* _Testo di partenza_:
Un posto dove appendere il cappello
di Lorenzo Cairoli
13 Febbraio 2008
‘Il libro delle frattaglie’ - Nel libro della Schira, c’è un po’ del Cairoli e della sua trippa


Qualche giorno fa succede una cosa buffa che mi farà sorridere per tutta la giornata. Trovo nella mia posta elettronica una e-mail di Edoardo Rasssspelli, una delle sue e-mail un po’ clintoniane che invia a te e a un altro mezzo miliardo di amici e di colleghi. Mi informa, Rasssspelli, che martedi 12 febbraio presso l’Auditorium del Mondadori Multicenter di Milano presenterà insieme ad Allan Bay ‘Il libro delle frattaglie’ di Roberta Schira e Franco Cazzamali, macellaio bergamasco in Romanengo. La mia risposta a Rasssspelli è immediata. “Grazie Rasssspelli, quel libro è anche un po’ mio. Una decina di paginette sono del Cairoli“. Il Rassss che lo ignorava, ringrazia e saluta.

* _Voci di dati raccolte_:
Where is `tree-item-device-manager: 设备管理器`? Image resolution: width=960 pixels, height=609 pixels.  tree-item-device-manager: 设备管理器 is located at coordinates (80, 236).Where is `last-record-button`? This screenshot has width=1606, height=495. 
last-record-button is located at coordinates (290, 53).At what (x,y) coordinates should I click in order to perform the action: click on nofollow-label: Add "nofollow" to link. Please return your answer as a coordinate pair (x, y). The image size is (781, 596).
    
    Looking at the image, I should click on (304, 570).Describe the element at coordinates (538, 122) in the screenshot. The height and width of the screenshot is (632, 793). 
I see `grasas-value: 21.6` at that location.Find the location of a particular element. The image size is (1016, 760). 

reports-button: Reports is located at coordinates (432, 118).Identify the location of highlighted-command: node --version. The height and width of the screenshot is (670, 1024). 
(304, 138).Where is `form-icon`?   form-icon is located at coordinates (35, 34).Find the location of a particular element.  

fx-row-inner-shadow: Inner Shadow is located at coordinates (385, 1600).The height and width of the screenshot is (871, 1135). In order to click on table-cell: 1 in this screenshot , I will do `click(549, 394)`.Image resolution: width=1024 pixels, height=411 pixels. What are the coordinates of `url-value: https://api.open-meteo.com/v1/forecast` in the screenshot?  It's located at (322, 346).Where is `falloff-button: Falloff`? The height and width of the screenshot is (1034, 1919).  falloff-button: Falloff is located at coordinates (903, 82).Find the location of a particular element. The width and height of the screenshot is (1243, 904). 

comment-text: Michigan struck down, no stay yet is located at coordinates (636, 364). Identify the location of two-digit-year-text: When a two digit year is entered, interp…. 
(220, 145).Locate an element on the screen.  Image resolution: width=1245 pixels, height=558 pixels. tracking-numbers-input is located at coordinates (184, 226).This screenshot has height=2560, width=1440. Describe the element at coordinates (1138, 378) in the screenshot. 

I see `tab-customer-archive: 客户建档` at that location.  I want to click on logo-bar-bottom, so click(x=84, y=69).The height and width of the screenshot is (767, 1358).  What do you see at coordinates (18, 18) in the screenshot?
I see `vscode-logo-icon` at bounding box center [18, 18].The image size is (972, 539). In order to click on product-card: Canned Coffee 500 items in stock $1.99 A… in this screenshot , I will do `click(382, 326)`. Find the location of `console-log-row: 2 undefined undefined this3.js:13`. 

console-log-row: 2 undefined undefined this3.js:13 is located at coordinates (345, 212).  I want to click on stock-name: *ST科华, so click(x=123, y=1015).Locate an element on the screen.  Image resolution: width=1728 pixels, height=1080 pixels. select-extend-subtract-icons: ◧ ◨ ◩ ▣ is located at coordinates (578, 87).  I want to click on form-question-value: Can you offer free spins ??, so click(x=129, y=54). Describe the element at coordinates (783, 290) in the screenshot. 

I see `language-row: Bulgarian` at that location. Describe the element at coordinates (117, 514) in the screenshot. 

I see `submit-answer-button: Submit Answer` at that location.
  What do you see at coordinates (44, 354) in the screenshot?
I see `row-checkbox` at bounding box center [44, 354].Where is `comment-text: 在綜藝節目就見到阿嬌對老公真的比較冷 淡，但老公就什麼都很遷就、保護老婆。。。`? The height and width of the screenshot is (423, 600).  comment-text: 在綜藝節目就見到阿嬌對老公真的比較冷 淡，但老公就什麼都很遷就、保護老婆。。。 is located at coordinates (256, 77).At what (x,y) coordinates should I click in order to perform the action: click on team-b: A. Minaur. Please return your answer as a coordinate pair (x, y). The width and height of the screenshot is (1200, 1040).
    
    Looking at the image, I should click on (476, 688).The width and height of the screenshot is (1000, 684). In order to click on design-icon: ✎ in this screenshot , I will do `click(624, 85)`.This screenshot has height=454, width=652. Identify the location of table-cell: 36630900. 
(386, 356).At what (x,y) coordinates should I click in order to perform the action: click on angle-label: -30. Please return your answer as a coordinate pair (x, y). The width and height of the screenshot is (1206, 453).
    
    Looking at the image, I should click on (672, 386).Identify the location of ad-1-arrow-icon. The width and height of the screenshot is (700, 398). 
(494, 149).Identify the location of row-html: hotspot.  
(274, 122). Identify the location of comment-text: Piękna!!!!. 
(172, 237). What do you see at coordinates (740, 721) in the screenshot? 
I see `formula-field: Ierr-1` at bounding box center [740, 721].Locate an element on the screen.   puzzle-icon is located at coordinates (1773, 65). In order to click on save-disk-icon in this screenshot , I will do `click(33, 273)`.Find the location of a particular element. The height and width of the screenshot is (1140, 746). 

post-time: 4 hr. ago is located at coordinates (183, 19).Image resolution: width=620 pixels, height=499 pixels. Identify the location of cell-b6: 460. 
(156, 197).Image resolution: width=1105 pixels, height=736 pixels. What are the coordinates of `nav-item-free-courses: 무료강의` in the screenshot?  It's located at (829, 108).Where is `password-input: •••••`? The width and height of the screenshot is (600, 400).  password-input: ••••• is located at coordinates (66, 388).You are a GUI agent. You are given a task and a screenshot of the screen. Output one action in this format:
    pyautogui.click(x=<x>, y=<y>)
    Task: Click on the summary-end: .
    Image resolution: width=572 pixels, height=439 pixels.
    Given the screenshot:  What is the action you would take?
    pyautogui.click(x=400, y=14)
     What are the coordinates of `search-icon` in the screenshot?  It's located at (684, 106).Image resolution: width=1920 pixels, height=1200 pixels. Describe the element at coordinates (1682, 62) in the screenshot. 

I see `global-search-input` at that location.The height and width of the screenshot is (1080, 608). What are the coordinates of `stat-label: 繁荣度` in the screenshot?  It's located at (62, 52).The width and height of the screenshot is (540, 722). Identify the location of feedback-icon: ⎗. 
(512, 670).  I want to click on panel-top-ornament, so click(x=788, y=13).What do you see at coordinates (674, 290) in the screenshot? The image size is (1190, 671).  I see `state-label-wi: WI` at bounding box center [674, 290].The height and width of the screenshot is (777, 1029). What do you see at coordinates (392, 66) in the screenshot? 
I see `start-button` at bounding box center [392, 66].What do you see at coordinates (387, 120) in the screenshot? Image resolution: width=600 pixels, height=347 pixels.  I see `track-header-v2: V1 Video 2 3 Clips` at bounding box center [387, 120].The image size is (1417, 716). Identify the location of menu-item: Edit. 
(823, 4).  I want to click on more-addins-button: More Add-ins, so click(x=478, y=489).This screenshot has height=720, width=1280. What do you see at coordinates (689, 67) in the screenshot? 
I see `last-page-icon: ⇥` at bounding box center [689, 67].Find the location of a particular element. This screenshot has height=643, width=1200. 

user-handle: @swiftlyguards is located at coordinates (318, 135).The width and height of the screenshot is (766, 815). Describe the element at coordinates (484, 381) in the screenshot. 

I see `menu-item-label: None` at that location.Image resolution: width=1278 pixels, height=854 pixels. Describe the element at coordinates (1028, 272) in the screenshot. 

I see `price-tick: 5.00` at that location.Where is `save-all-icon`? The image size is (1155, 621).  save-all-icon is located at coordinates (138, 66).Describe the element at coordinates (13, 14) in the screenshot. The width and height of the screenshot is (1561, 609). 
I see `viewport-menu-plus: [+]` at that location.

* _Attività da svolgere_:
- a) Riscrivi la parte del testo di partenza che comincia con le parole contenenti "Un posto dove" e termina con "ringrazia e saluta.", rinominando "Rasssspelli" in "Raspelli".
- b) Riassumi il testo di partenza in due frasi.

* _Soluzioni degli esercizi_:
- a)
Un posto dove appendere il cappello
di Lorenzo Cairoli
13 Febbraio 2008
‘Il libro delle frattaglie’ - Nel libro della Schira, c’è un po’ del Cairoli e della sua trippa


Qualche giorno fa succede una cosa buffa che mi farà sorridere per tutta la giornata. Trovo nella mia posta elettronica una e-mail di Edoardo Raspelli, una delle sue e-mail un po’ clintoniane che invia a te e a un altro mezzo miliardo di amici e di colleghi. Mi informa, Raspelli, che martedi 12 febbraio presso l’Auditorium del Mondadori Multicenter di Milano presenterà insieme ad Allan Bay ‘Il libro delle frattaglie’ di Roberta Schira e Franco Cazzamali, macellaio bergamasco in Romanengo. La mia risposta a Raspelli è immediata. “Grazie Raspelli, quel libro è anche un po’ mio. Una decina di paginette sono del Cairoli“. Il Rassss che lo ignorava, ringrazia e saluta.

- b) L'autore riceve un'e-mail in cui Edoardo Rasssspelli annuncia che il 12 febbraio, all'Auditorium del Mondadori Multicenter di Milano, presenterà con Allan Bay "Il libro delle frattaglie" di Roberta Schira e Franco Cazzamali. L'autore risponde subito che una decina di pagine del libro sono sue, e Rasssspelli, che non lo sapeva, ringrazia e saluta.